AbstractAlthough the dynamics of secondary flow at river confluences have received considerable attention, a lack of theoretical insight in exploratory field and experimental research has led to different conclusions about the mechanisms driving these dynamics. This study revisits the problem of secondary flow at confluences by examining responses of the flow to controllable variations in curvature of flow trajectories in a series of field‐based experiments. The experiments were performed in a physical model designed to eliminate the influence of bed morphology, while using a large width‐to‐depth ratio to enable proper identification of flow structures at different scales. The results show that no secondary flow is detectable in runs with parallel merging flows irrespective of the momentum ratio.
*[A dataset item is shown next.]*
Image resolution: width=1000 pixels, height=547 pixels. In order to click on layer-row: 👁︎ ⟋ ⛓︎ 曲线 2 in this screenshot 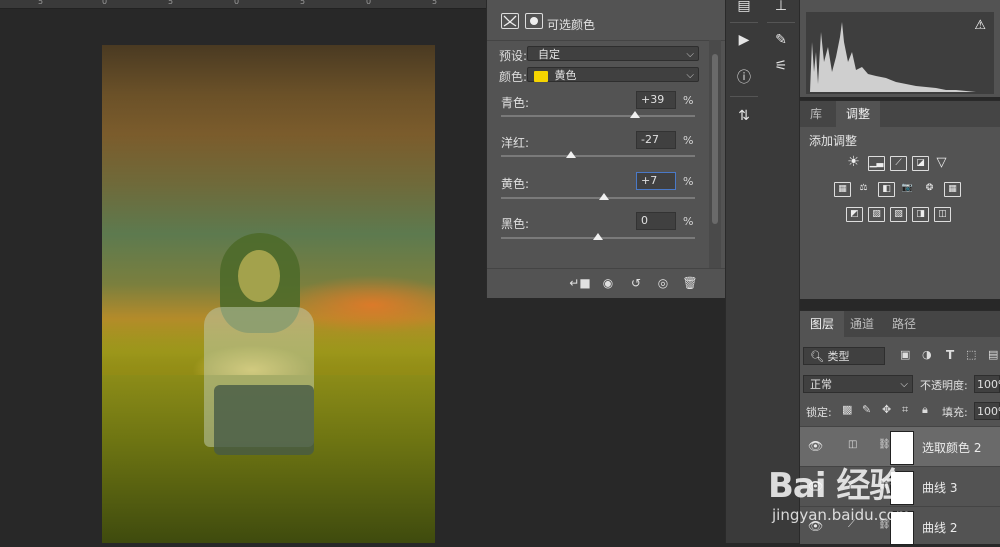, I will do `click(900, 526)`.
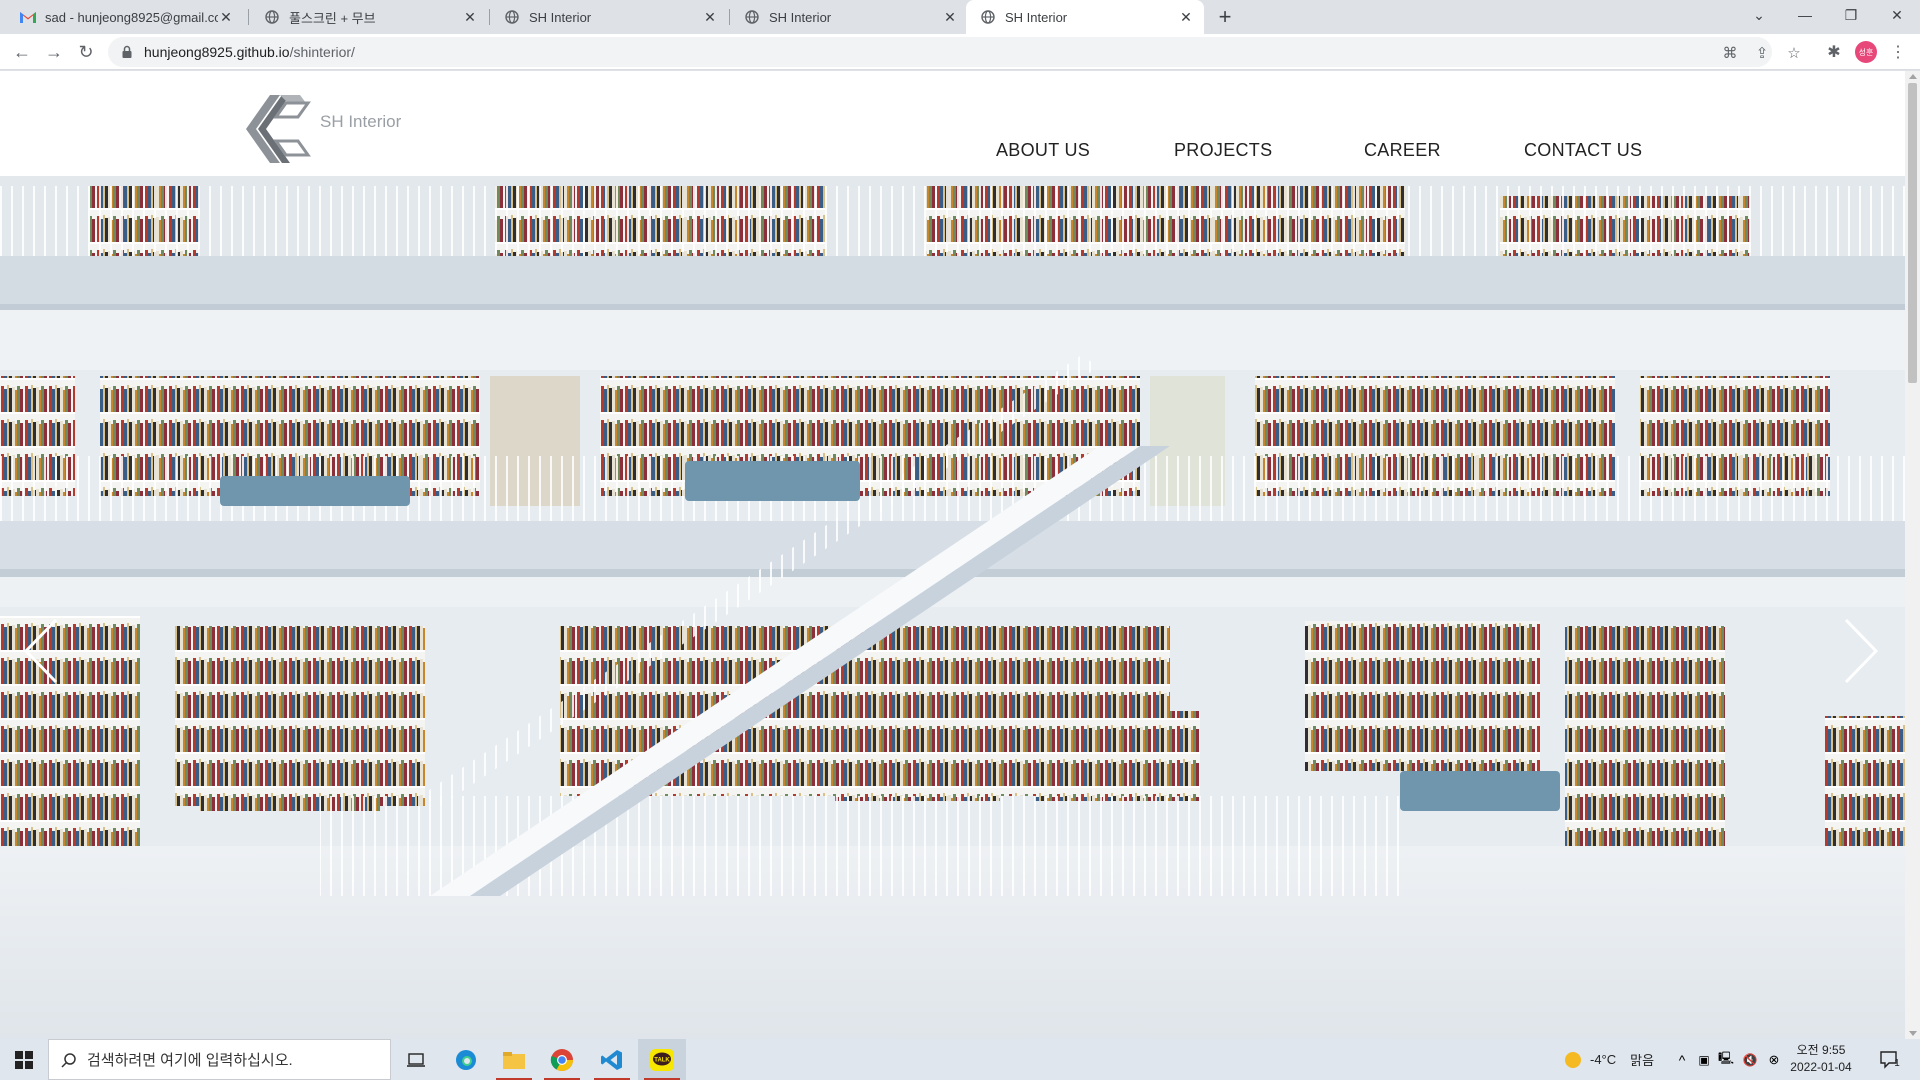 This screenshot has width=1920, height=1080. What do you see at coordinates (1890, 1060) in the screenshot?
I see `notification-center-icon: 1` at bounding box center [1890, 1060].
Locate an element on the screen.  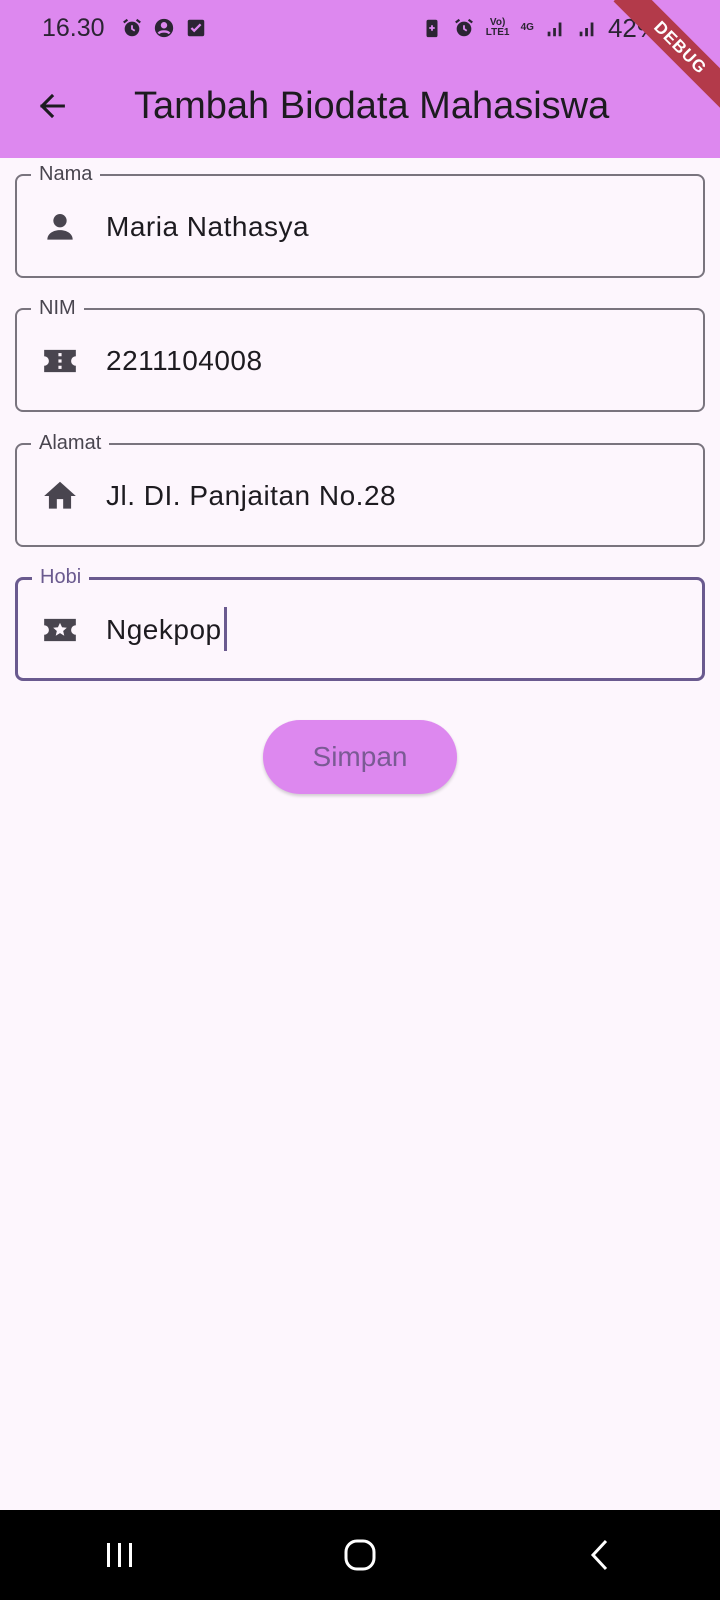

In runs with converging channels the secondary flow is represented by large‐scale motions consisting either of a pair of counterrotating helixes or a single helix depending on the momentum ratio. Comparison of scaled measured and theoretically predicted vertical profiles of lateral velocity shows that the helical secondary flow is primarily driven by the curvature of flow trajectories. This study also indicates that small‐scale secondary motions that have the same sense of rotation as the large‐scale helixes may develop in the immediate margins of the mixing interface. Differing only slightly from the flow depth in size, they are manifested by local upwelling within the large‐scale secondary motions. Several reasons to believe that interactions of large‐scale motions with opposing sense of rotation drive these small‐scale secondary flow cells are discussed in the paper.